背面パネルはごく一般的な端子類が実装されています。内部は電源、プリアンプ基板、パワーアンプ基板、パワートランジスタが整然と並んでいます。シールド板を外すと取り外し可能なスロットタイプのプリント基板が見えます。
基板の電解コンデンサにも劣化がみられます。プリアンプ、パワーアンプ、他基板の全ての電解コンデンサを交換します。
5A電源ヒューズが溶断しています。 動作確認のためプリアンプ基板とパワーアンプ基板を抜いたままで電源ONにするとヒューズが瞬時に溶断します。 電源部の故障です。切り分けた結果はブリッジ整流器の故障です。新しい整流器に交換して電源が正常になりました。音出し試験では、L側の音が小さいです。入口から順にトレースしたところ、PRI OUTとPOWER INのプラグの接触不良です。プラグを清掃して正常です。
KA-4000は構造的にポップノイズがでます。電源ON時にスピーカー端子のサージ電圧を測定すると0.7V以下になるのに15秒以上かかります。スピーカーに悪影響がありそうです。対策としてダミー抵抗も考えましたが、今回はスピーカー保護回路を入れます。電源ON時の遅延回路だけでなくスピーカー端子のサージ電圧が0.7V以下にならなければリレーは動作せずにスピーカーを保護します。また、スピーカー端子のショート時にはリレーが断となりアンプを保護します。上の写真のように保護回路はシャーシ下に空スペースがなくシャーシ上のプリアンプ基板横に設置します。

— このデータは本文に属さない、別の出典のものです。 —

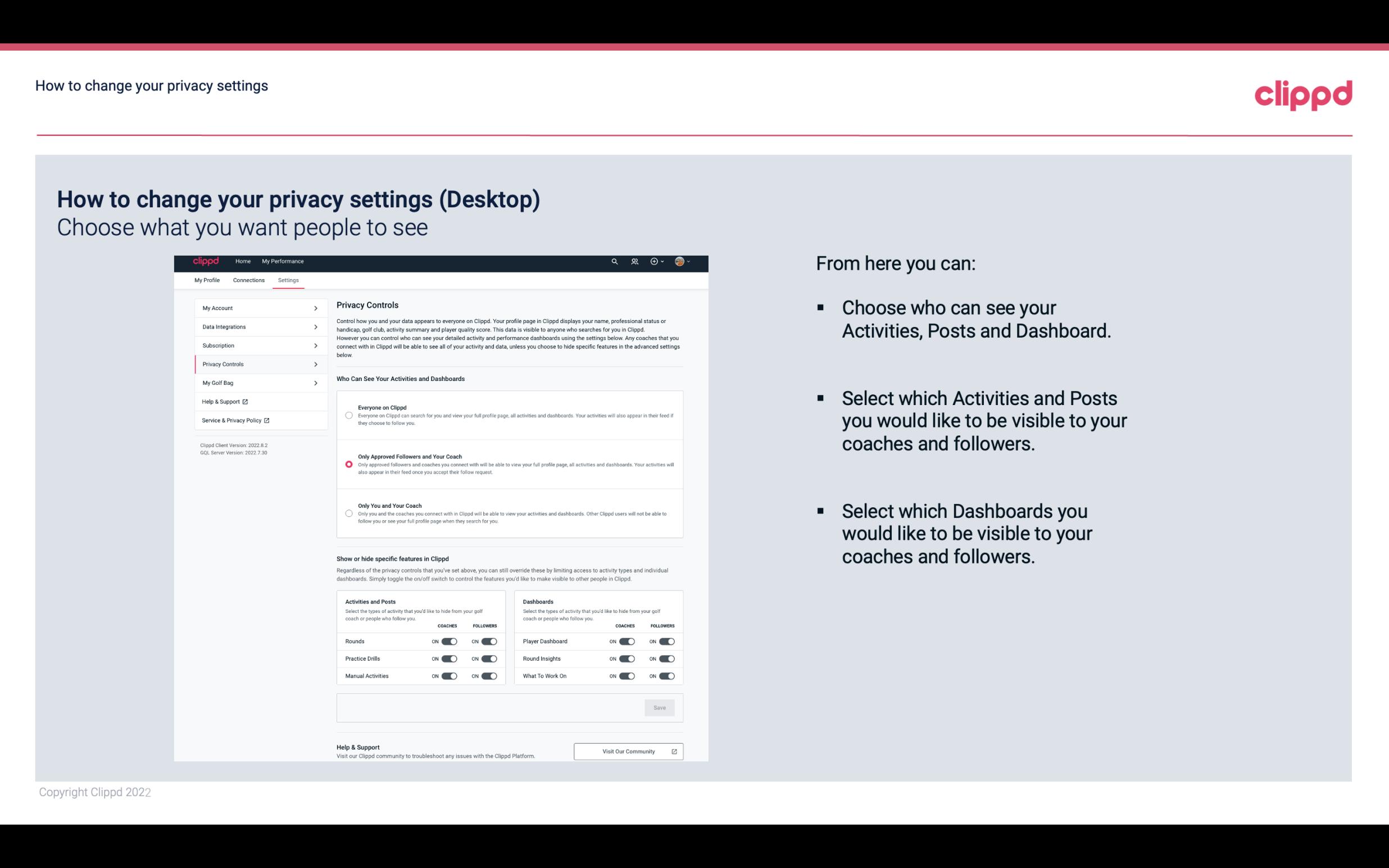Switch to the Connections tab
This screenshot has height=868, width=1389.
(248, 280)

アンプの電源回路から取り出せる電圧はDC68Vです。ツェナーダイオードによる簡易な定電圧回路を組み込みスピーカー保護回路を動作させます。上の写真はツェナーダイオード×3と680Ω×2によるスピーカー保護回路用の定電圧回路です。スピーカー保護回路の動作時間は実測して18秒でした。
パワーアンプのセンター電圧を34Vにうまく調整できません。左右の半固定抵抗(30kΩ)VR3,VR4の劣化です。VR3,VR4を交換しセンター電圧を34Vに調整できました。 これで調整も終了です。USB DACを接続してヒヤリングします。上下の帯域はやや抑え気味ですがそれなりに広く奥行も感じられる良い音です。全体にクリアでスッキリした音質です。少し華やかな傾向で音の重心がもう少し低いと厚みや深みがでると思いますが贅沢なのかもしれません。レコードを聞いてみますが同じバランスの音がします。KA-4000はパネルデザインと音がマッチした良質のプリメインアンプです。電源ON時のポップノイズもなくなり安心して音楽を楽しむことができるアンプに仕上がりました。